§ **YOUR GOAL**
Read the data and repeat it in full, exactly.

§ **MATERIAL FOR THIS EXERCISE**
=== Section Start ===
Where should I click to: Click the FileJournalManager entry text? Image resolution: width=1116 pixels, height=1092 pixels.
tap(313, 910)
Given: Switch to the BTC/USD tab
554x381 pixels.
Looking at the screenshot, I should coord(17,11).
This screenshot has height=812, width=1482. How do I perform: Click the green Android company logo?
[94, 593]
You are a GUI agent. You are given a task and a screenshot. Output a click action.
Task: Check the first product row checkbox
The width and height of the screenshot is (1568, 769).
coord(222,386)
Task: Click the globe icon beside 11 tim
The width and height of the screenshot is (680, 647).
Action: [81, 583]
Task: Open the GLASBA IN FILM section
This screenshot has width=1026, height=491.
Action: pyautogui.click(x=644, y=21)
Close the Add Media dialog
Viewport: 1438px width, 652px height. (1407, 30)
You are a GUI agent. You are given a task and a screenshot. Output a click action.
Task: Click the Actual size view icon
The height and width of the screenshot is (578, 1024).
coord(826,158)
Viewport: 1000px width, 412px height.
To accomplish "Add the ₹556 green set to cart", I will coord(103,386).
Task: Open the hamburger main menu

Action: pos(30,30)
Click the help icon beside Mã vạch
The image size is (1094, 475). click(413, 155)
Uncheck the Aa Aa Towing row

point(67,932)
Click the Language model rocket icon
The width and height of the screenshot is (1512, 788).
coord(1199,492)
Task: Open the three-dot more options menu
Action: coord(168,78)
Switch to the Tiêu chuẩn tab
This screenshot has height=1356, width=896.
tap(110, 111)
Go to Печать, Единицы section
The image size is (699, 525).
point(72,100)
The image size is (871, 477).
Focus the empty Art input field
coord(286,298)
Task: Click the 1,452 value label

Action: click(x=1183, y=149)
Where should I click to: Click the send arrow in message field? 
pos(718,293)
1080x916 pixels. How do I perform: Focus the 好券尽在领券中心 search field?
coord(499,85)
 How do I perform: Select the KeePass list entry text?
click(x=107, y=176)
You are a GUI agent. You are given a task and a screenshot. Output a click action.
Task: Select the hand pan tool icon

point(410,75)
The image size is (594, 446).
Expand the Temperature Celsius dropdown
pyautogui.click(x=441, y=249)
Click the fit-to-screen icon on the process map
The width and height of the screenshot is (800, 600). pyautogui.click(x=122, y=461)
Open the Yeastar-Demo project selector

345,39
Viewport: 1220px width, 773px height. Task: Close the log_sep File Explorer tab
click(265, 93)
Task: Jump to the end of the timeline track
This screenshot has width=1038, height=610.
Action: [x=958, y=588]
=== Section End ===
§ **ANSWER BOX**
Where should I click to: Click the FileJournalManager entry text? Image resolution: width=1116 pixels, height=1092 pixels.
tap(313, 910)
Given: Switch to the BTC/USD tab
554x381 pixels.
Looking at the screenshot, I should coord(17,11).
This screenshot has height=812, width=1482. How do I perform: Click the green Android company logo?
[94, 593]
You are a GUI agent. You are given a task and a screenshot. Output a click action.
Task: Check the first product row checkbox
The width and height of the screenshot is (1568, 769).
coord(222,386)
Task: Click the globe icon beside 11 tim
The width and height of the screenshot is (680, 647).
Action: [81, 583]
Task: Open the GLASBA IN FILM section
This screenshot has width=1026, height=491.
Action: pyautogui.click(x=644, y=21)
Close the Add Media dialog
Viewport: 1438px width, 652px height. (1407, 30)
You are a GUI agent. You are given a task and a screenshot. Output a click action.
Task: Click the Actual size view icon
The height and width of the screenshot is (578, 1024).
coord(826,158)
Viewport: 1000px width, 412px height.
To accomplish "Add the ₹556 green set to cart", I will coord(103,386).
Task: Open the hamburger main menu

Action: pos(30,30)
Click the help icon beside Mã vạch
The image size is (1094, 475). click(413, 155)
Uncheck the Aa Aa Towing row

point(67,932)
Click the Language model rocket icon
The width and height of the screenshot is (1512, 788).
coord(1199,492)
Task: Open the three-dot more options menu
Action: coord(168,78)
Switch to the Tiêu chuẩn tab
This screenshot has height=1356, width=896.
tap(110, 111)
Go to Печать, Единицы section
The image size is (699, 525).
point(72,100)
The image size is (871, 477).
Focus the empty Art input field
coord(286,298)
Task: Click the 1,452 value label

Action: click(x=1183, y=149)
Where should I click to: Click the send arrow in message field? 
pos(718,293)
1080x916 pixels. How do I perform: Focus the 好券尽在领券中心 search field?
coord(499,85)
 How do I perform: Select the KeePass list entry text?
click(x=107, y=176)
You are a GUI agent. You are given a task and a screenshot. Output a click action.
Task: Select the hand pan tool icon

point(410,75)
The image size is (594, 446).
Expand the Temperature Celsius dropdown
pyautogui.click(x=441, y=249)
Click the fit-to-screen icon on the process map
The width and height of the screenshot is (800, 600). pyautogui.click(x=122, y=461)
Open the Yeastar-Demo project selector

345,39
Viewport: 1220px width, 773px height. Task: Close the log_sep File Explorer tab
click(265, 93)
Task: Jump to the end of the timeline track
This screenshot has width=1038, height=610.
Action: [x=958, y=588]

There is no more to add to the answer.